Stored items
[Start of Attachment]

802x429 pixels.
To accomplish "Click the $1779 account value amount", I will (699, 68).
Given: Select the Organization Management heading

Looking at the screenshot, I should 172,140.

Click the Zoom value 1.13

[End of Attachment]
[Start of Attachment]

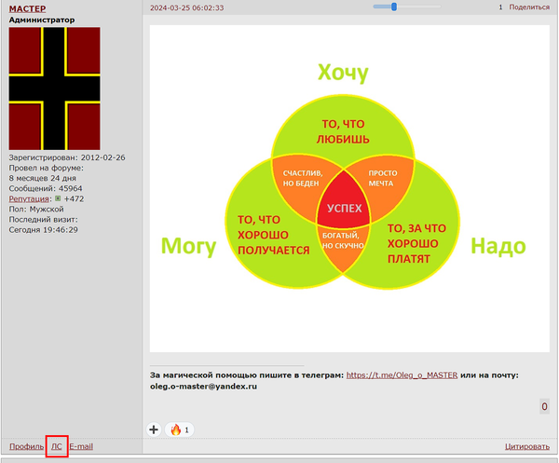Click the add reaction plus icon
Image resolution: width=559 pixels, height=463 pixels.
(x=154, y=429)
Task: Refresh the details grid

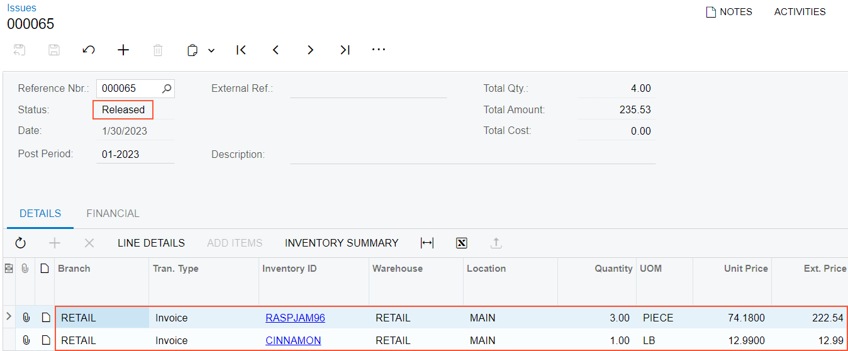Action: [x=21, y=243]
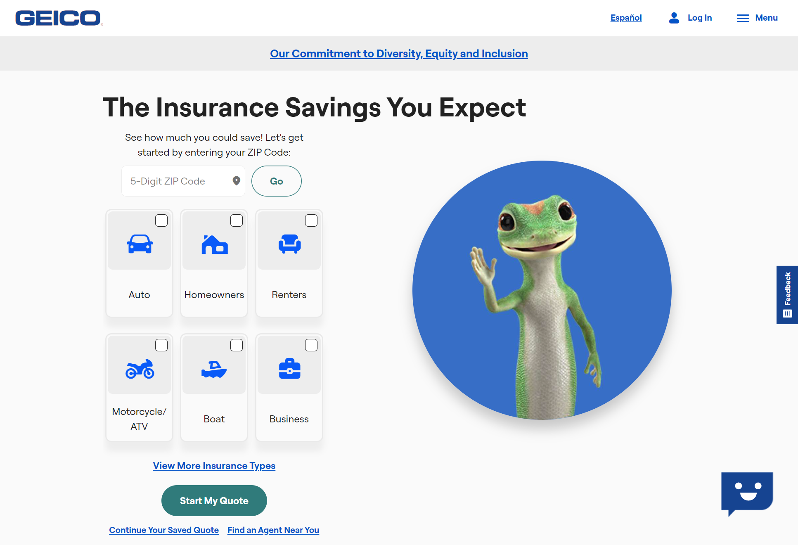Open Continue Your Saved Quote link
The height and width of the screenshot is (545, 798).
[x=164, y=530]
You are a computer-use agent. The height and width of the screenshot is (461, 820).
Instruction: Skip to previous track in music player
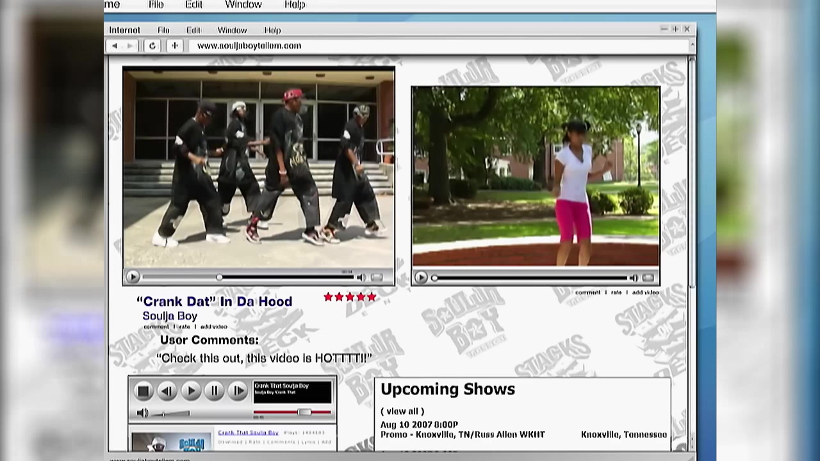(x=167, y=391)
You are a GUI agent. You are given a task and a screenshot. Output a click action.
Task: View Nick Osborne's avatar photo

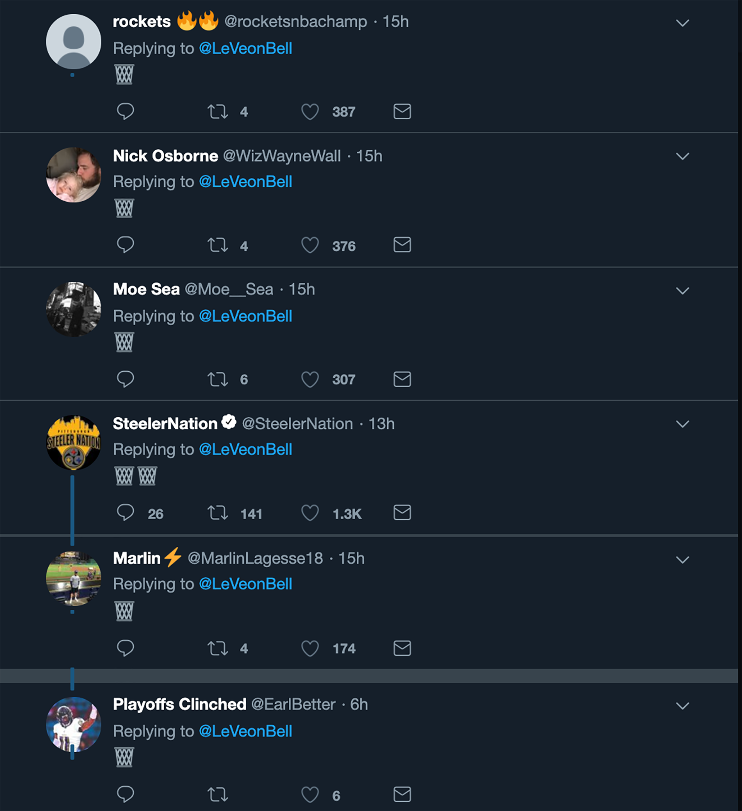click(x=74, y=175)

[End of Attachment]

• _WHAT IS BEING ASKED_:
The lines above may hold the string "agent". Say how many do, and give only that number.

• _WRITTEN SOLUTION_:
2